Tuesday, March 19, 2013

Restaurant review, Building a Better Gefilte Fish.



What in the world has gotten into Jeffrey Chodorow?” muttered one of the food snobs at my table as he took a perfectly brined pickle from the exceptional “delicatessen” board at the rashly conceived, surprisingly accomplished “modern Jewish-American” restaurant Kutsher’s Tribeca and crunched it happily between his teeth. Chodorow, of course, is the restaurateur New York food snobs love to hate. Over the years, the successful entrepreneur (he’s made millions in real estate, among other investments) has been derided by members of the self-appointed culinary smart set as a hopeless populist (his five China Grill franchises are wildly profitable), a purveyor of overpriced, passé luxury foods and schlock décor (the samurai-sword-covered Kobe Club), and a serial sponsor of endless star-crossed, crackpot dining schemes (Rocco DiSpirito’s reality-TV restaurant Rocco’s, as well as Wild Salmon and Brasserio Caviar & Banana, to name just a few).

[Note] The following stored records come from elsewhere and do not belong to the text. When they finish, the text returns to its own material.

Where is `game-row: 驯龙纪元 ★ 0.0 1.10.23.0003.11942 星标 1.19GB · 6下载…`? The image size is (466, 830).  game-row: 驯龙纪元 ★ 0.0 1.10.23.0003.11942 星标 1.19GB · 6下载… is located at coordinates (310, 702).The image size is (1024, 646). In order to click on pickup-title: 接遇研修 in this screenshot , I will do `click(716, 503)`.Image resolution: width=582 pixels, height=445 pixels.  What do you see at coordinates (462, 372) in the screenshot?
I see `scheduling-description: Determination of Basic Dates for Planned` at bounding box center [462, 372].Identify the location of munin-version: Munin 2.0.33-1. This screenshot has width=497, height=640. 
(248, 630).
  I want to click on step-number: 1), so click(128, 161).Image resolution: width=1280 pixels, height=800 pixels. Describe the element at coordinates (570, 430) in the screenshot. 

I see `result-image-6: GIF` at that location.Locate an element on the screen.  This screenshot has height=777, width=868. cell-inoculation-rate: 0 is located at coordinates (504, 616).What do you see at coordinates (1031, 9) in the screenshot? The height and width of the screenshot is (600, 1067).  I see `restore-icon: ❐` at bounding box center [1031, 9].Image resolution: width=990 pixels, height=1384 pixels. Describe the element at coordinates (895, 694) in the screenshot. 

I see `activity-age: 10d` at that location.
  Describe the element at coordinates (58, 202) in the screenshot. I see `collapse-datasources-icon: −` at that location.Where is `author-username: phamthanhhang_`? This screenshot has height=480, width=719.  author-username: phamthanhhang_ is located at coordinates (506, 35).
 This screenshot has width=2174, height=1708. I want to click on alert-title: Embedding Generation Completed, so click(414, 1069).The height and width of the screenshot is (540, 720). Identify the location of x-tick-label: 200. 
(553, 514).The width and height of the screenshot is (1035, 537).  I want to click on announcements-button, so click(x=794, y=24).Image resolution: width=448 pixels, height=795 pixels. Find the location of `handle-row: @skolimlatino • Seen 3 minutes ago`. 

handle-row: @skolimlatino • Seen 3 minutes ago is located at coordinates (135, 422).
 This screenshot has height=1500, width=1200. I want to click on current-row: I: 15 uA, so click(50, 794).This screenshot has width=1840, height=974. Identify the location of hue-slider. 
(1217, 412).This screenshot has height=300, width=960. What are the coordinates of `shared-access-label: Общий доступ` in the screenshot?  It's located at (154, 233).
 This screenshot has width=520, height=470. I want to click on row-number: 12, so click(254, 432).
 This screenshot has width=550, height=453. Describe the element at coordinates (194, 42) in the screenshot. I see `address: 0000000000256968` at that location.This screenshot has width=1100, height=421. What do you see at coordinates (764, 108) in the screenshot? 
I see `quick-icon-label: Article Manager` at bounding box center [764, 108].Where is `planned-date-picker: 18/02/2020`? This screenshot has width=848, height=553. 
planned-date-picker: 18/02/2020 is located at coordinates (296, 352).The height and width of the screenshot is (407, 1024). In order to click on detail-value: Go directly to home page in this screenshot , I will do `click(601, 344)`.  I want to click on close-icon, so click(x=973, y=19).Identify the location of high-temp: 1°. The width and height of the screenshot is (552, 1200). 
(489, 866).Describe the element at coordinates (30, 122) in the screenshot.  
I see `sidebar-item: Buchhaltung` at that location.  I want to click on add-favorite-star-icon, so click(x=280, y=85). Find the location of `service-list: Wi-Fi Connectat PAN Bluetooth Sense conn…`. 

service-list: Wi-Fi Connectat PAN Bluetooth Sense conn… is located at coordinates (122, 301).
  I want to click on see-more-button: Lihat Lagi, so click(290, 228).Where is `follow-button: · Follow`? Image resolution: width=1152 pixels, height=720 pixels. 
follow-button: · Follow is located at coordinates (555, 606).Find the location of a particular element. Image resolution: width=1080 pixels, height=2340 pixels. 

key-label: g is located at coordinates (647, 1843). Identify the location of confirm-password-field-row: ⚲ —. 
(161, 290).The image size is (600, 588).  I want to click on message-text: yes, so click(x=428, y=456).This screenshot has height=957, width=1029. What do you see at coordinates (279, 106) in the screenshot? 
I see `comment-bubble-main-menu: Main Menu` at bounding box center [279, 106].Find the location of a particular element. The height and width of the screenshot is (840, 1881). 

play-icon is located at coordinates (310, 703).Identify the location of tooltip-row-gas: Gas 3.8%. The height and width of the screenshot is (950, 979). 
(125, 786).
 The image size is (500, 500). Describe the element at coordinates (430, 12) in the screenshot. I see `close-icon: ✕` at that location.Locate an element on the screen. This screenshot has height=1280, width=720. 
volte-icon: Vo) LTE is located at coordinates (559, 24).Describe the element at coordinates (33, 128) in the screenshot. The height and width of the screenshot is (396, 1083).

But lately, Chodorow’s dark reputation has begun to brighten. In the past few years, while many restaurateurs have been cowering on the sidelines, he’s put his money behind a string of popular, even critical hits, including Bar Basque, Zak Pelaccio’s Fatty ’Cue and Fatty Crab, and the fashionable new Chinese farm-to-table establishment RedFarm. Now comes Kutsher’s, which has been designed by Chodorow’s young partner Zach Kutsher as a kind of upscale homage to his family’s famous Kutsher’s Country Club resort in the Catskills. The room, on Franklin Street, is appointed in a stylish, nouveau-Fontainebleau way with gold-colored light fixtures, whitewashed backlit walls, and a bar top made of copper. There’s a dish called pickled herring “two ways” on the menu, the kasha varnishkes are made with wild mushrooms and quinoa, not kasha, and the house gefilte fish is molded into decorative gourmet pedestals and feathered with micro-greens and a parsley vinaigrette.